Pojawiła się trzy tygodnie temu w sercu Warszawy. Zajmuje 140 metrów kwadratowych zaniedbanego do niedawna skweru przy placu Grzybowskim. Na pierwszy rzut oka wygląda jak zwykła sadzawka: kwitnące nenufary, wysypane białymi kamykami brzegi otoczone klombami, na których posadzono pelargonie. Od zwykłego stawu różni się aparaturą wytwarzającą ozon i wodną mgłę.

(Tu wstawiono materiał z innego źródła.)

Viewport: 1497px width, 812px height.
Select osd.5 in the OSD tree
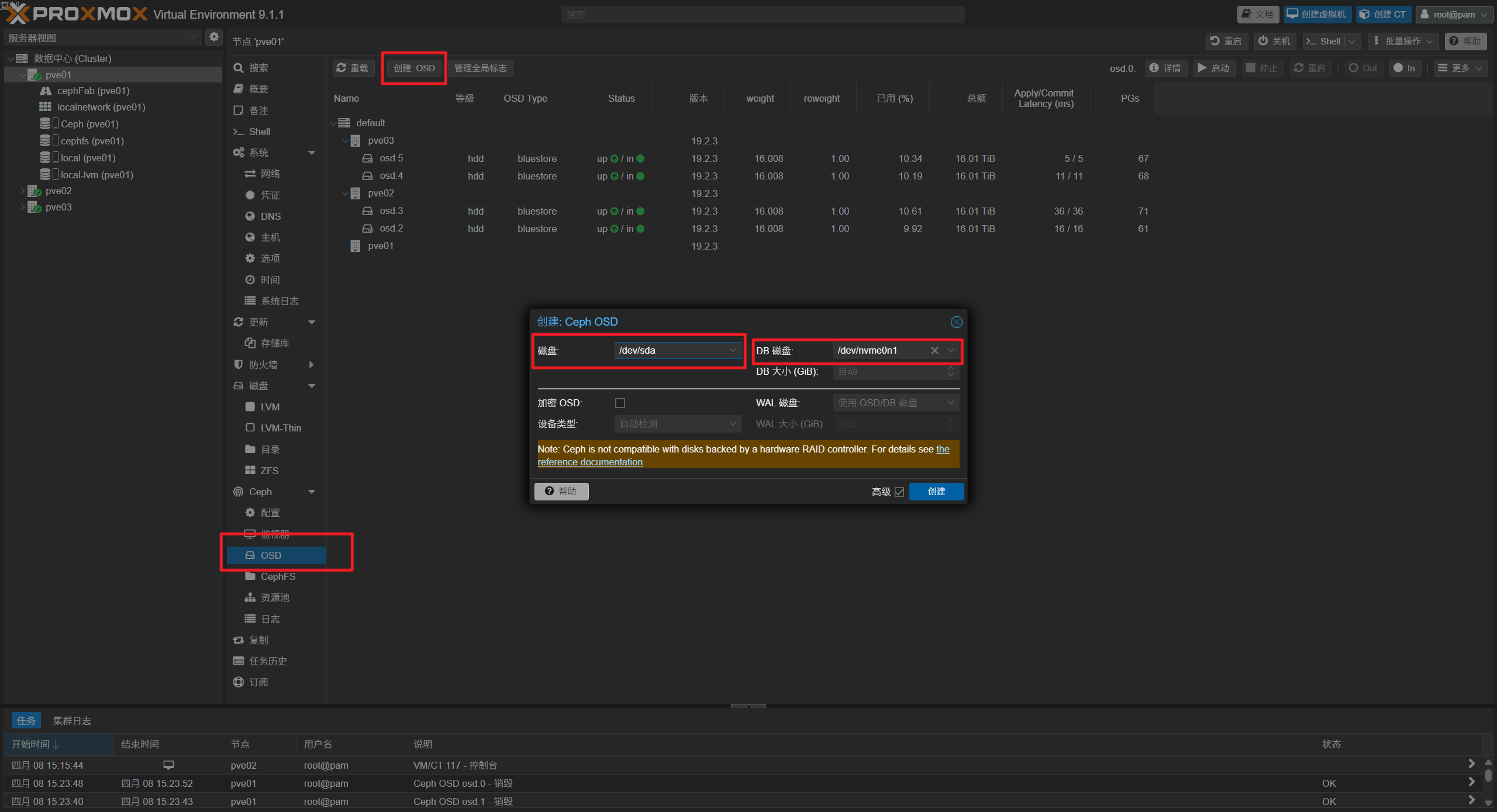(391, 158)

Urządzenie nazwane dotleniaczem jest pomysłem artystki Joanny Rajkowskiej znanej z ustawienia kilka lat temu w centrum stolicy sztucznej palmy. Projekt realizuje Centrum Sztuki Współczesnej, a współfinansuje Ministerstwo Kultury.

Trysnęło na całe miasto

Plac Grzybowski jest miejscem szczególnym. W czasie rozbiorów był świadkiem demonstracji PPS krwawo rozbijanych przez carską policję. We wrześniu 1939 roku grzebano na nim poległych cywilów i obrońców miasta. Potem znalazł się w obrębie żydowskiego getta. Dziś w odległości kilkudziesięciu metrów stoją obok siebie XIX-wieczny kościół Wszystkich Świętych, synagoga Nożyków z początku XX wieku, jedne z nielicznych zachowanych w Warszawie przedwojennych żydowskich kamienic i żydowski teatr dzielący budynek z biurami Deutsche Banku. Wszystko w otoczeniu bezstylowych bloków z czasów PRL.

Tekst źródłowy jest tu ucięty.